Thomas Shilgalis: Running to glory


Shilgalis stands victorious following breaking the meet record at the 2017 Naperville North Twilight Invitational with a 3-mile time of 14:26.

Alana Cervera, Online Managing Editor, Sports Columnist

 Running cross country in seventh grade with his friends didn’t seem like a big deal to senior Thomas Shilgalis.

“I started running because all my friends were doing it,” Shilgalis said. “It allows me to expand my social life and maintain good health throughout the years.”

But Shilgalis soon found his talent on the trail and track.

Shilgalis, now a four-year varsity track and cross country runner, New Balance All American, all-state finalist, 800m record breaker and current record holder for the fastest 3-mile time in Naperville Central’s history, is finally taking time to reflect on his athletic career and looking forward to future plans.

Shilgalis started running at Kennedy Junior High and recognized his talent after only being on the team for one year.

“I was at the top of my class and one of the better kids in the conference, so I knew I was pretty good,” Shilgalis said.

He continued to run in high school and qualified for state in cross country and track freshman year, then did the same sophomore year and junior year, where he was all-state in the 1600 and All American in the 1600 as well.

“All-state was something I was shooting for since freshman year, and I haven’t been able to achieve that the past couple of seasons,” Shilgalis said. “It was a really cool experience.”

Despite Shilgalis’ difficult state meets and several injuries, he persevered to become a better athlete. He learned from his mistakes and has come back stronger than ever.

“Last year, I knew I was in really good shape, and I kind of forgot about the bad moments and moved forward,” Shilgalis said.

Shilgalis suffered from very tight muscles three weeks before his junior year cross country state meet. This injury affected his outer leg tendon and pulled his knee cap out of its normal range. This problem continued until he saw a physical therapist in order to recover.

“The lack of motivation to do the smaller things that make athletes great really took a toll for me, as I didn’t stretch, warm up and do other small things that I should have been doing,” Shilgalis said. “After that season, I never made that mistake again.”
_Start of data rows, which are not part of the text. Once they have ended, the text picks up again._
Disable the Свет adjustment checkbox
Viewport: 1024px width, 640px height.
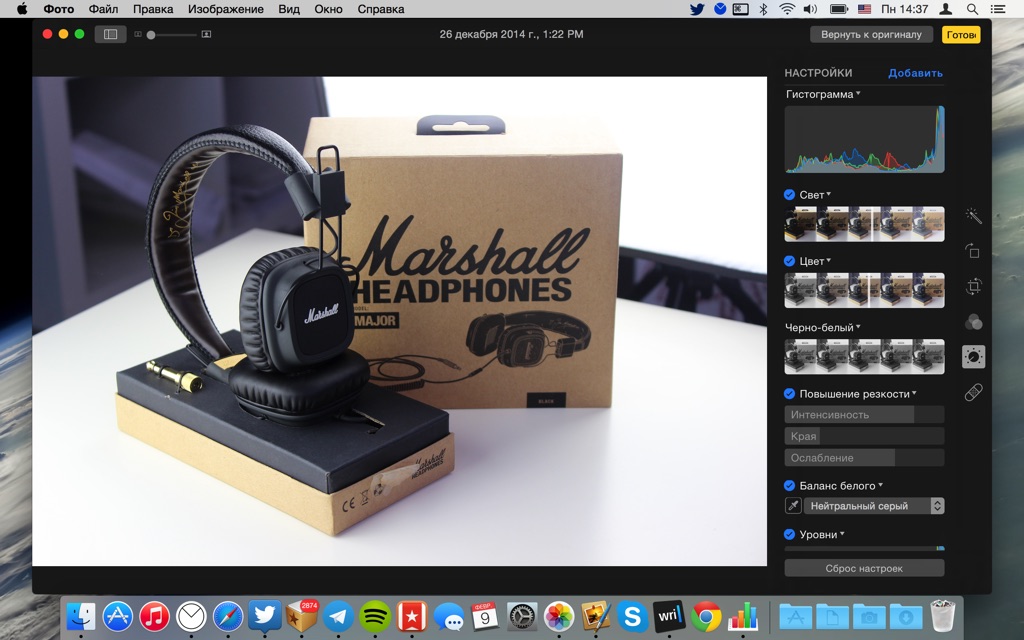tap(790, 194)
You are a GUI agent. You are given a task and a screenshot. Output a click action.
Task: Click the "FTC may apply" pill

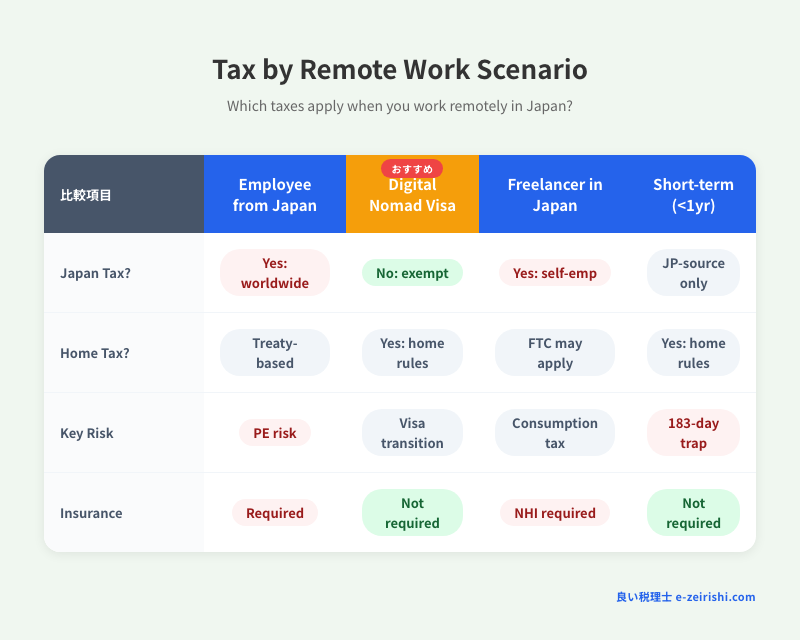pyautogui.click(x=555, y=352)
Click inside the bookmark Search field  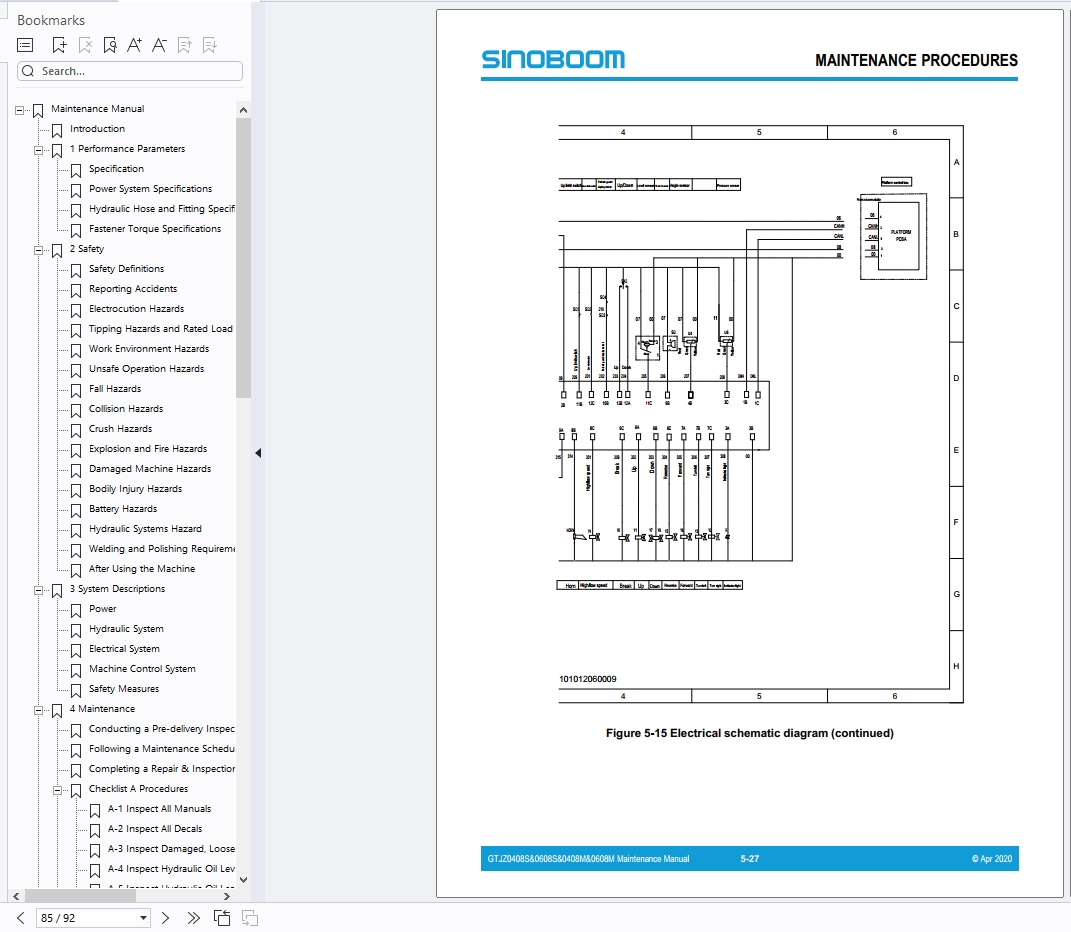coord(130,70)
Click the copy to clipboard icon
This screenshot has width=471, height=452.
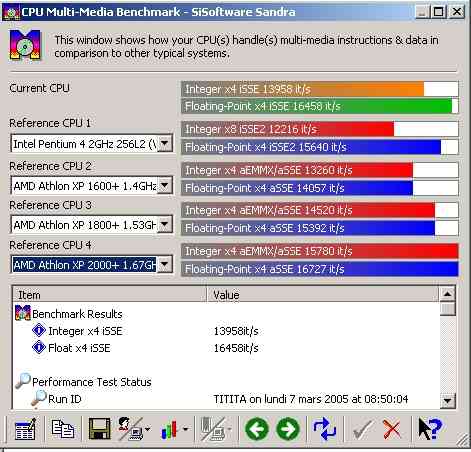point(63,429)
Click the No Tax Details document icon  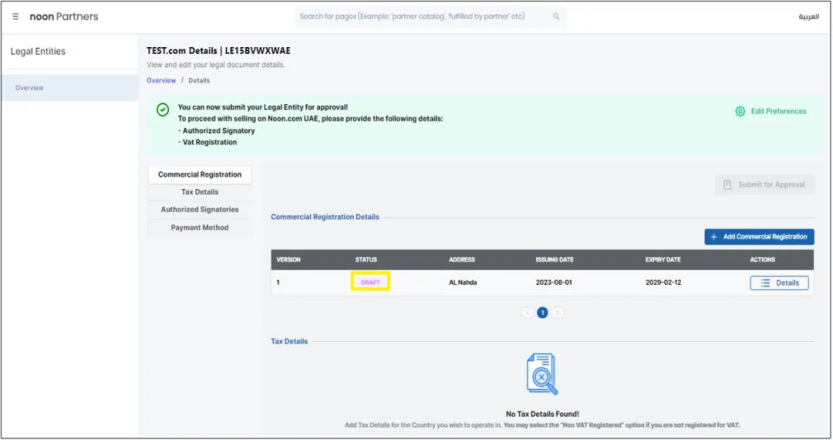coord(542,374)
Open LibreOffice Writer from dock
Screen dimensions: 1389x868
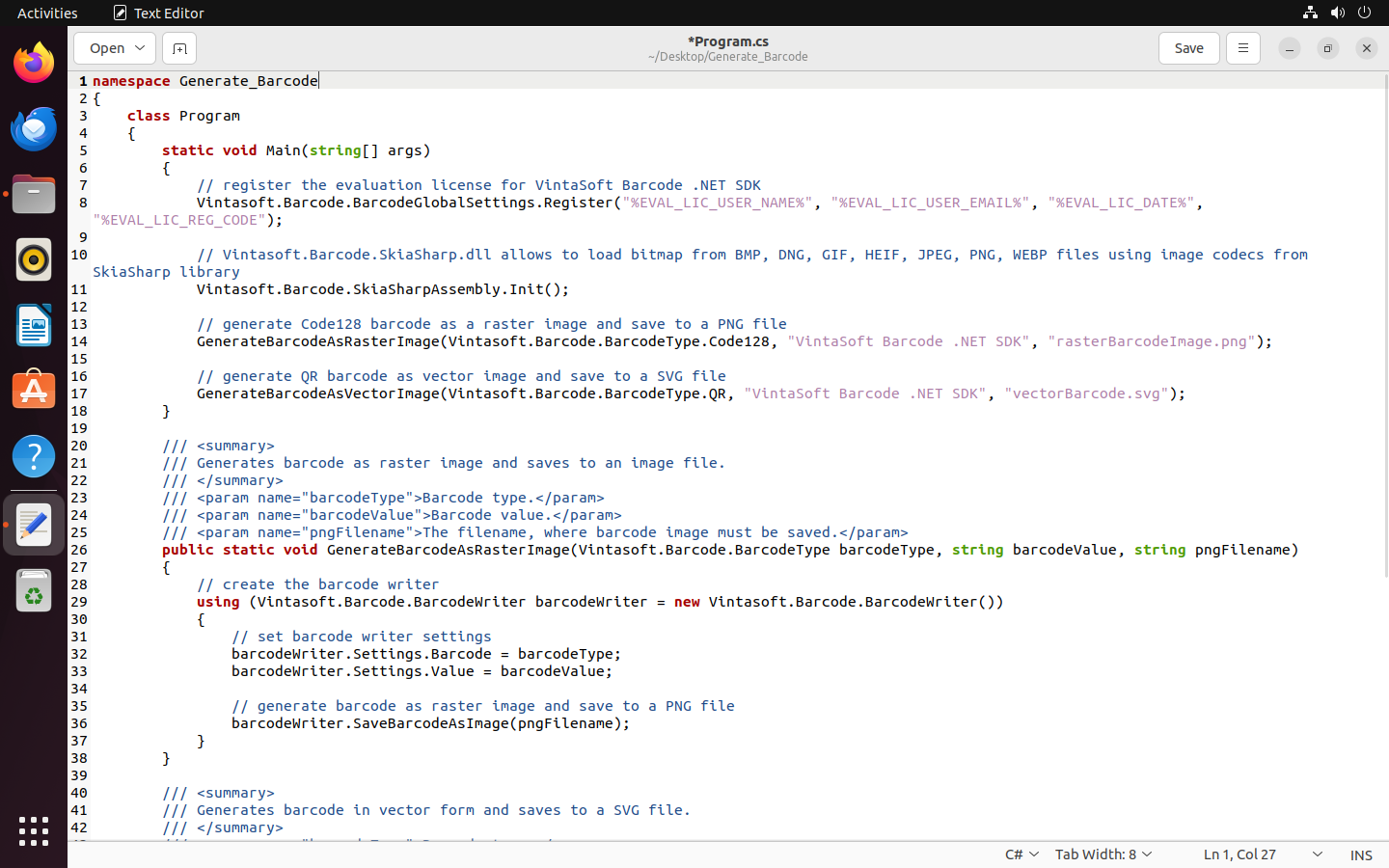point(34,326)
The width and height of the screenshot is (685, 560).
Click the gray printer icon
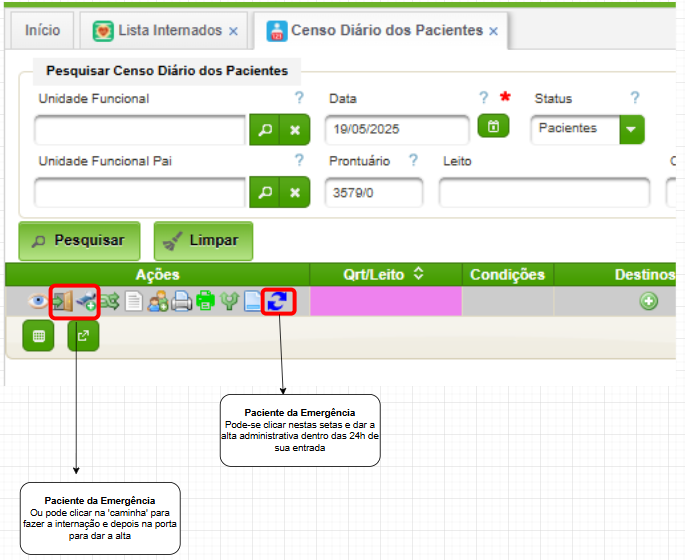182,302
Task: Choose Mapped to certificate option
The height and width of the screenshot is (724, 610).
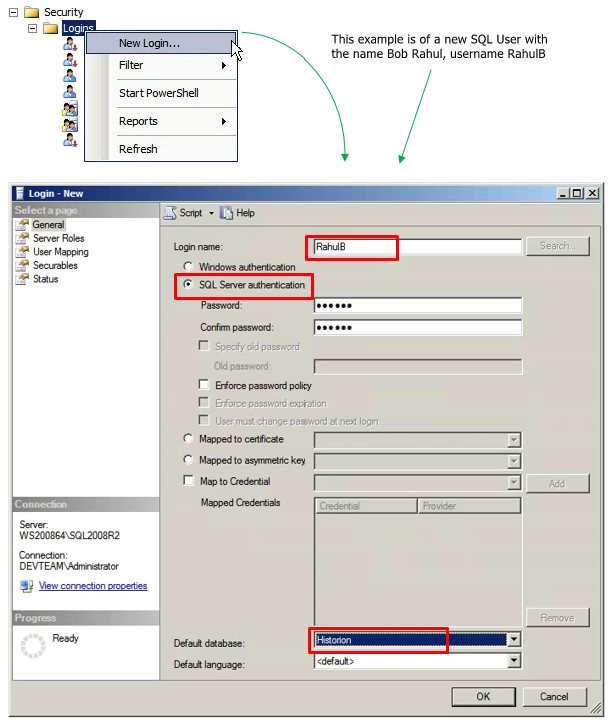Action: (x=188, y=439)
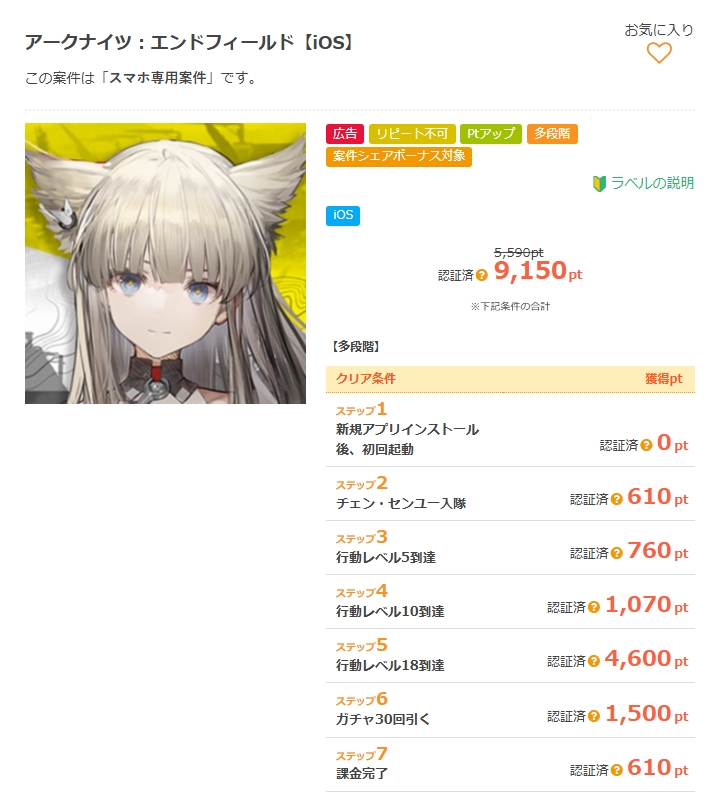Click the beginner leaf icon beside ラベルの説明
The width and height of the screenshot is (724, 796).
(599, 183)
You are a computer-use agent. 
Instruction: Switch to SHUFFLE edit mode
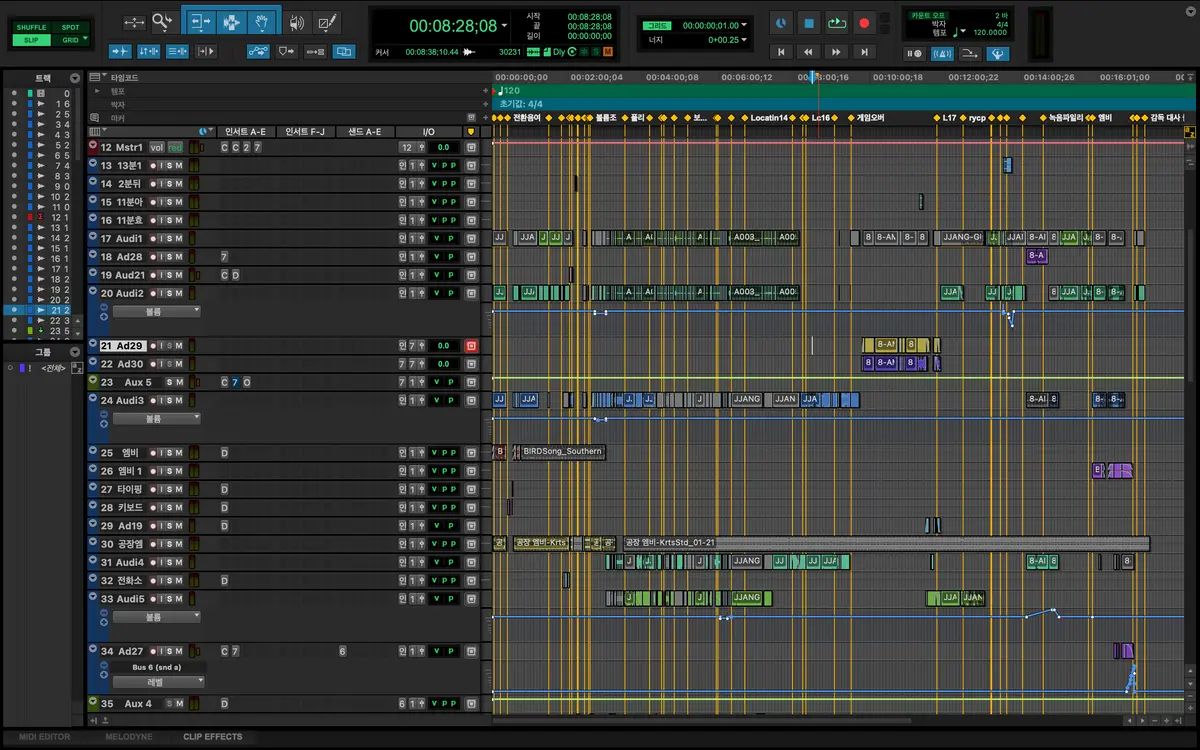(31, 28)
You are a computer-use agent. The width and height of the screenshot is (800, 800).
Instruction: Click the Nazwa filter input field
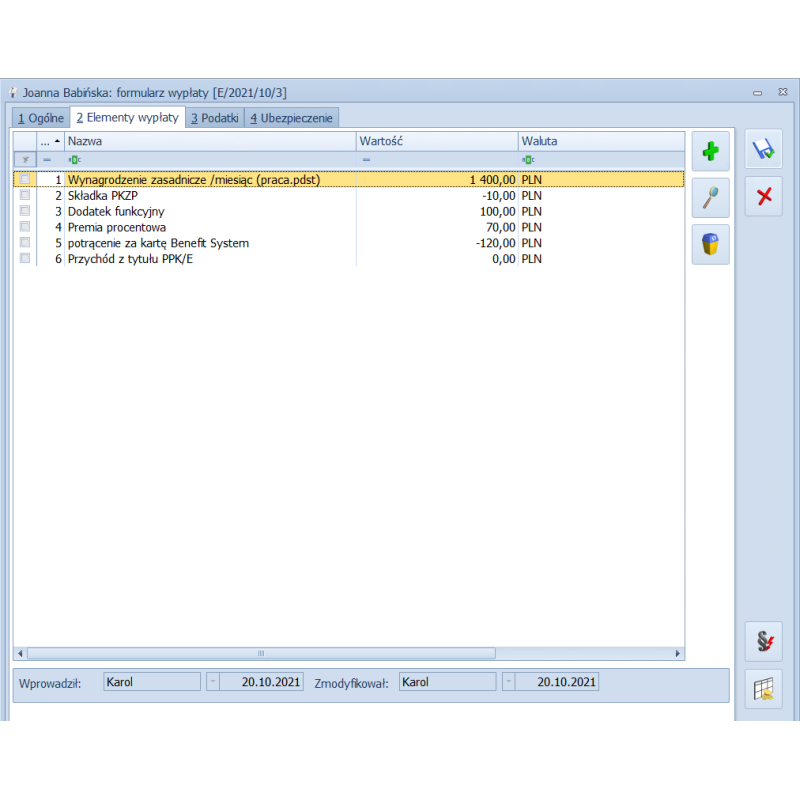click(210, 160)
Shilgalis shared the improvements he made in training.

“Later that school year track season came around and I was back to being healthy,” Shilgalis said. “Throughout the season I put a lot of effort into every component from my training routine, including proper warm ups, drills, workouts, lifting, stretching and much more.”

Head cross country coach Dave Ashton explains Shilgalis’ character.

“Thomas knows how he wants things,” Ashton said. “It’s a big aspect because it really helps him power through difficult times.”

Shilgalis learned from his injury and came out of his track season placing third in the state and later fifth in the nation in the 1600m race. He broke a school record in his 800m race with a time of 1:51. Additionally, during senior year cross country, he broke the 3-mile time record with 14:11.

With his success, he recently committed to the University of Michigan for cross country and track. He looks forward to pursuing a career in computer science engineering or electrical engineering.

Ashton comments on Shigalis’ uniqueness as an athlete and the level of success he’s reached in his high school career.

“At this point, he’s probably the most talented athlete I’ve ever coached,” Ashton said. “He really can run any event and any distance and be among the best in Naperville Central history.”

Senior Aaron Benson has known Shilgalis since his freshman year through cross country and is one of his closest friends.

“He’s one of the people that I feel super comfortable with,” Benson said. “He’s a really good leader and isn’t strict or anything. A lot of freshmen this year felt comfortable going up to him and talking to him with questions. It really makes the team feel like a family.”

Shilgalis anticipates competing in college and making his way toward more goals. He hopes to run a mile in less than four minutes and get a national ranking after high school.

“Mostly, I love running [because I can] escape school and feel free with [my] friends,” Shilgalis said. “It’s going to be cool to move onto the next level and compete with other collegiate athletes.”